Batam. Kabarinvestigasi. Co. Id. Perjalanan hidup Amsakar Achmad, S.Sos., M.M., Ph.D., adalah sebuah narasi inspiratif tentang “titik balik” yang luar biasa. Lahir di Sungai Buluh, Lingga, pada 1 Agustus 1968, ia tidak langsung menikmati posisi nyaman di birokrasi. Titik awal kariernya dimulai pada tahun 1997 saat ia bergabung dengan Markas Wilayah Pertahanan Sipil (Mawil Hansip) Pemerintah Kota Batam sesaat setelah lulus seleksi CPNS. Dari menjadi bagian dari korps Hansip yang mengurusi keamanan dan ketertiban masyarakat, Amsakar perlahan tapi pasti merayap naik melalui berbagai tingkatan birokrasi di Sekretariat Daerah Kota Batam.

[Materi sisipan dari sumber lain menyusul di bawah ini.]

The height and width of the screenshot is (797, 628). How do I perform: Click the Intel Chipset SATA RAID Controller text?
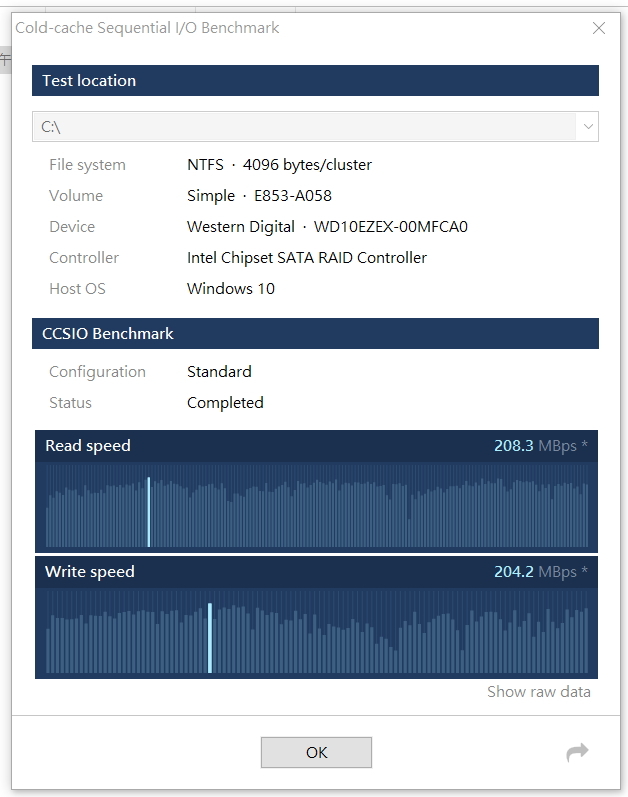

Latar belakangnya sebagai “orang lapangan” di Hansip memberinya pemahaman mendalam tentang tata kelola pemerintahan dari dasar. Kariernya terus menanjak dari Kepala Sub Bagian, Kepala Bagian Umum, hingga menjadi Kepala Dinas Perindag dan ESDM Kota Batam (2012-2015). Pengalaman birokrasi selama hampir 20 tahun ini menjadi modal kuat ketika ia memutuskan terjun ke politik, mendampingi Muhammad Rudi sebagai Wakil Wali Kota Batam selama dua periode (2016-2025).
Puncak pengabdiannya tercapai ketika ia terpilih secara mutlak sebagai Wali Kota Batam periode 2025-2030 dan resmi menjabat pada 20 Februari 2025. Tidak hanya di bidang karier, Amsakar juga membuktikan ketajamannya di dunia akademik dengan meraih gelar Doktor (Ph.D.) dari Sekolah Tinggi Ilmu Pemerintahan Jakarta di tahun yang sama dengan pelantikannya. Di bawah kepemimpinannya bersama Li Claudia Chandra, Batam diharapkan terus bertransformasi menjadi pusat ekonomi dunia dengan tetap berpijak pada nilai-nilai kerakyatan.
Kisah Amsakar Achmad mengingatkan kita bahwa tidak ada karier yang terlalu rendah untuk dimulai. Dari seorang petugas Hansip, kini ia memegang tongkat komando tertinggi di Kota Batam sekaligus memimpin Badan Pengusahaan (BP) Batam. Integritas dan semangat belajarnya menjadikannya figur teladan bagi seluruh ASN dan masyarakat di Kepulauan Riau tentang arti penting perjuangan dan kerja keras.